[Start of Attachment]

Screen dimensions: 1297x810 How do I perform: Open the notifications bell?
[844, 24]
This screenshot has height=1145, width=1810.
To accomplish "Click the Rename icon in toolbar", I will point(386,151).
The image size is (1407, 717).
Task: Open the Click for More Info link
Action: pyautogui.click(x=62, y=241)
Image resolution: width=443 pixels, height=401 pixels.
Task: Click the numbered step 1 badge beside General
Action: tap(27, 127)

[End of Attachment]

ASSIGNMENT: Write the data back out verbatim.

EXPECTED OUTPUT:
Screen dimensions: 1297x810 How do I perform: Open the notifications bell?
[844, 24]
This screenshot has height=1145, width=1810.
To accomplish "Click the Rename icon in toolbar", I will point(386,151).
The image size is (1407, 717).
Task: Open the Click for More Info link
Action: pyautogui.click(x=62, y=241)
Image resolution: width=443 pixels, height=401 pixels.
Task: Click the numbered step 1 badge beside General
Action: tap(27, 127)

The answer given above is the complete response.